== What needs to be done ==
Please copy out the rows from the line containing "This screenshot has width=1314, height=739." through the line containing "x-tick-label: v 05 ápr is", keeping each one word for word.
*** Data for this exercise Section Begins ***
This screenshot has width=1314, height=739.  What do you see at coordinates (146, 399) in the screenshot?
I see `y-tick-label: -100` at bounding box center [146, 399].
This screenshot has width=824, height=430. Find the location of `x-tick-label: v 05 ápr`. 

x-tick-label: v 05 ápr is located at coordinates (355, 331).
*** Data for this exercise Section Ends ***
*** Data for this exercise Section Begins ***
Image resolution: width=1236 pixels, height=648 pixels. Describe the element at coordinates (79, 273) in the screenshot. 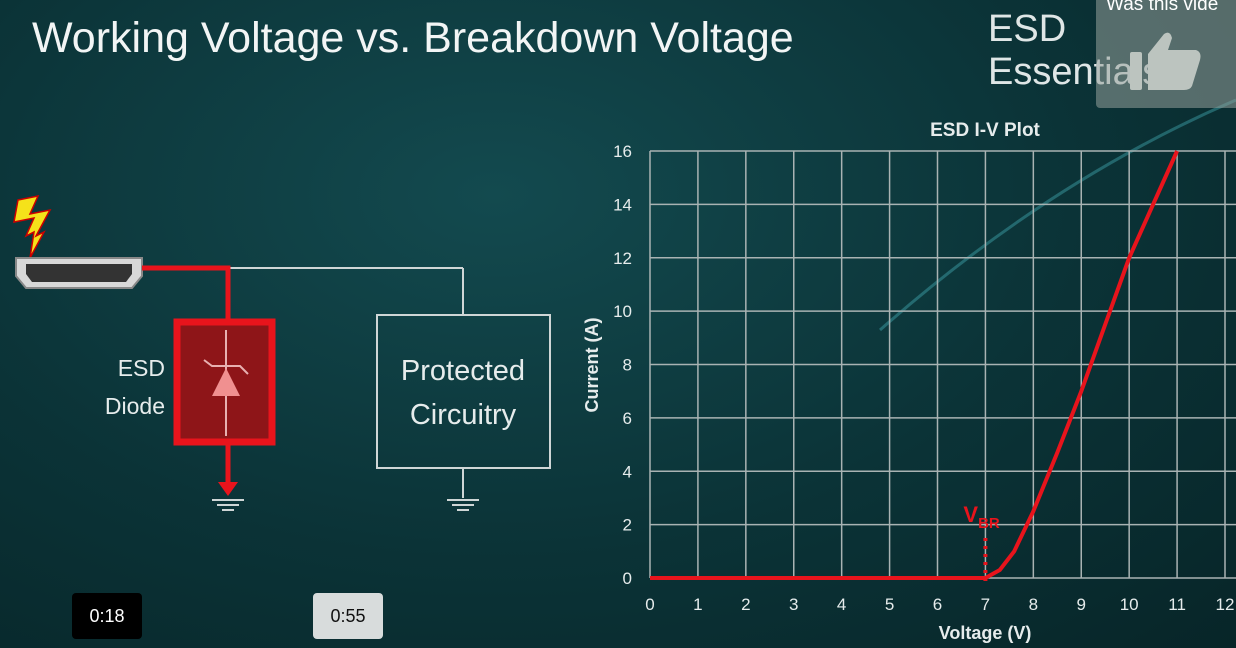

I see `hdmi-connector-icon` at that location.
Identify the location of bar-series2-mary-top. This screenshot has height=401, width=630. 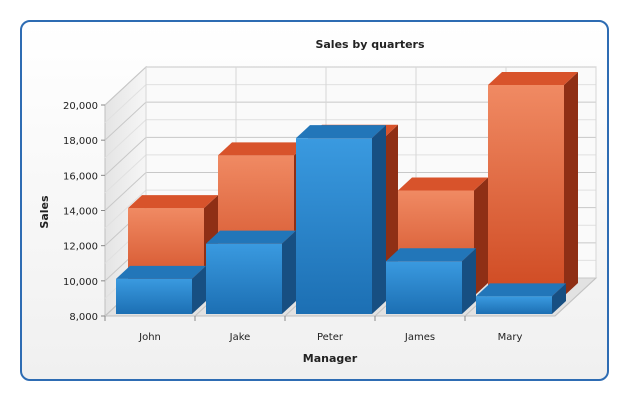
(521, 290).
*** Data for this exercise Section Ends ***
== Solved problem ==
This screenshot has width=1314, height=739.  What do you see at coordinates (146, 399) in the screenshot?
I see `y-tick-label: -100` at bounding box center [146, 399].
This screenshot has width=824, height=430. Find the location of `x-tick-label: v 05 ápr`. 

x-tick-label: v 05 ápr is located at coordinates (355, 331).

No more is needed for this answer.